Source data:

*** Block opens ***

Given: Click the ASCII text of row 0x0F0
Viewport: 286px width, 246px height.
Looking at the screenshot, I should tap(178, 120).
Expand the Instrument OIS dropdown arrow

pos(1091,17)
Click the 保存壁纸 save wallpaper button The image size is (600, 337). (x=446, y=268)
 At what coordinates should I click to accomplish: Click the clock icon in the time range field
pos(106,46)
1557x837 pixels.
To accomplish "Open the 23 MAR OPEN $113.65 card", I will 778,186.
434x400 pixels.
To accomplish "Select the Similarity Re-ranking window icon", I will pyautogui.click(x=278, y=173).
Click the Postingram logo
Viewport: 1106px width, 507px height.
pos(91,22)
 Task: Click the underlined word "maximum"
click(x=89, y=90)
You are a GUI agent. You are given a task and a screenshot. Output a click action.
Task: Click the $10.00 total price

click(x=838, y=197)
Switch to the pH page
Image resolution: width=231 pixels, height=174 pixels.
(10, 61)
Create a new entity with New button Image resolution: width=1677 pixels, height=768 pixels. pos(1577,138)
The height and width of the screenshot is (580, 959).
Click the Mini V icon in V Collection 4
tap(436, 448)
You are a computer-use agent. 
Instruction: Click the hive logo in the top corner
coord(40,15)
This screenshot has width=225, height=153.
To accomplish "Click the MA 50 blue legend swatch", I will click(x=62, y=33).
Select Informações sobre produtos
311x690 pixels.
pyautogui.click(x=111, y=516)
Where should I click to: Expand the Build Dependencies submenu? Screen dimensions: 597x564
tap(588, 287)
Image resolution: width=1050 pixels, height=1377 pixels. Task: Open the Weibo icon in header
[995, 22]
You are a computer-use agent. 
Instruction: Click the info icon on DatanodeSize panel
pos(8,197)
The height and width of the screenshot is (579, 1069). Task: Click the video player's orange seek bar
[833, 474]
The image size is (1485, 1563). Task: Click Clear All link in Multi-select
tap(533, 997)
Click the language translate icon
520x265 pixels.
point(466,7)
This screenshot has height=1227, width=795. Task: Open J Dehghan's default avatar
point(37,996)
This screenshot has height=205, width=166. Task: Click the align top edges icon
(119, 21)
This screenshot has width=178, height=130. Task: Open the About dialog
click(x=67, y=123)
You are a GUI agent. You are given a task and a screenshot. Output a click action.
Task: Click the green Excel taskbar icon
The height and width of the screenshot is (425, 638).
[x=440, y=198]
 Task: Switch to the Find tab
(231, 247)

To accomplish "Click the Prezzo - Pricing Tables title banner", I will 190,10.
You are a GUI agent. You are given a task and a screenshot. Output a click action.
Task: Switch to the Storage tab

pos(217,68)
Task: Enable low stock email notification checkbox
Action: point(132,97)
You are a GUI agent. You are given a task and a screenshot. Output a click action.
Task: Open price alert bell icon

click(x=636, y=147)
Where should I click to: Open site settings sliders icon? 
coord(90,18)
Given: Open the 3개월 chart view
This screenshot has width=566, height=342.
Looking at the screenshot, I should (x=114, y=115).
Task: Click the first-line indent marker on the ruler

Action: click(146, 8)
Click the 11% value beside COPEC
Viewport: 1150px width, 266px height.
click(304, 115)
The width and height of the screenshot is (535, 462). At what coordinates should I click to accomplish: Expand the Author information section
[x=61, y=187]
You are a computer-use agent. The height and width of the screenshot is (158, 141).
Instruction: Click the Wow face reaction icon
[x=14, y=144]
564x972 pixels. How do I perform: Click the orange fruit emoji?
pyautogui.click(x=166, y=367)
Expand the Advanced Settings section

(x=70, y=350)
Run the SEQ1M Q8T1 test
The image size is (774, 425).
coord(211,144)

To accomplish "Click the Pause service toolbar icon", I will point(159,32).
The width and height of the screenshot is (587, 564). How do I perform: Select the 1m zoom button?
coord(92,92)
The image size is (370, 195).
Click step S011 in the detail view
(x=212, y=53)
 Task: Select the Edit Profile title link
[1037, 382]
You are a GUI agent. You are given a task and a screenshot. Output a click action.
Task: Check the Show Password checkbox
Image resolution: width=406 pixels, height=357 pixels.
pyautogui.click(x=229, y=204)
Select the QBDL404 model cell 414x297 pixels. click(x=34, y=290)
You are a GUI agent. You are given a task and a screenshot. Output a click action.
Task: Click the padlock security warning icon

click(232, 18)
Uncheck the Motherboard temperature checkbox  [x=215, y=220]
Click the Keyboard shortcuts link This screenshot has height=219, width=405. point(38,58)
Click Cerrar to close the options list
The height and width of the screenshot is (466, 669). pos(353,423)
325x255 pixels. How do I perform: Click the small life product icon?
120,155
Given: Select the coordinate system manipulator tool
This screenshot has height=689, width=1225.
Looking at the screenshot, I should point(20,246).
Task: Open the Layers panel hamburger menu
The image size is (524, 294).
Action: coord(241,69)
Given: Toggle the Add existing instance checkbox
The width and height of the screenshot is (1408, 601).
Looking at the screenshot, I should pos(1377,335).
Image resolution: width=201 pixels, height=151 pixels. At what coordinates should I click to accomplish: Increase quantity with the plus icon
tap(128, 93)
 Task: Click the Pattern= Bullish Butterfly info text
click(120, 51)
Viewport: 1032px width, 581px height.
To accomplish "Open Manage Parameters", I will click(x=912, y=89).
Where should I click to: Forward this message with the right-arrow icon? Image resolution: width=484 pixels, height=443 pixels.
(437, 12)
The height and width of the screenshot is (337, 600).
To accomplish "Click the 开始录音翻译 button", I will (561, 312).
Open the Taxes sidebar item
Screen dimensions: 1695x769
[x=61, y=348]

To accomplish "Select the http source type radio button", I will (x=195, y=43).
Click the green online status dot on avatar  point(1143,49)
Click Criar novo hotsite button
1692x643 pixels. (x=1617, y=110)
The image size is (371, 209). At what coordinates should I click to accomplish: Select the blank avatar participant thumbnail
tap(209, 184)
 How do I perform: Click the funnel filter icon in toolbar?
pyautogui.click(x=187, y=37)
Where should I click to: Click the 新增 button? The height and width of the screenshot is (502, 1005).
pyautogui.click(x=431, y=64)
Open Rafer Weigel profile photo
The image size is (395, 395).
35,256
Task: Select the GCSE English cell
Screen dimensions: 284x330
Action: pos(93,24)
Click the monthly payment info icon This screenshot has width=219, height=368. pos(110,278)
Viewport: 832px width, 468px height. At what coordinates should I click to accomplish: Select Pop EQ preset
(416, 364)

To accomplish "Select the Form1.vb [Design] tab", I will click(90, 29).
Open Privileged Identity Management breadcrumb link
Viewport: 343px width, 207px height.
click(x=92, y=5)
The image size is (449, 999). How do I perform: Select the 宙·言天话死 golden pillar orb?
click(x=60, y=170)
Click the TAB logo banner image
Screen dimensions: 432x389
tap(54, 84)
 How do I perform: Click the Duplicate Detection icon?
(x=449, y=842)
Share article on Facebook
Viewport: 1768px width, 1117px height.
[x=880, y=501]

*** Block closes ***

Problem requirements
Single out each line of the records above with the string "banner" in it, and copy it.

Result of the exercise
To accomplish "Click the Prezzo - Pricing Tables title banner", I will 190,10.
Click the TAB logo banner image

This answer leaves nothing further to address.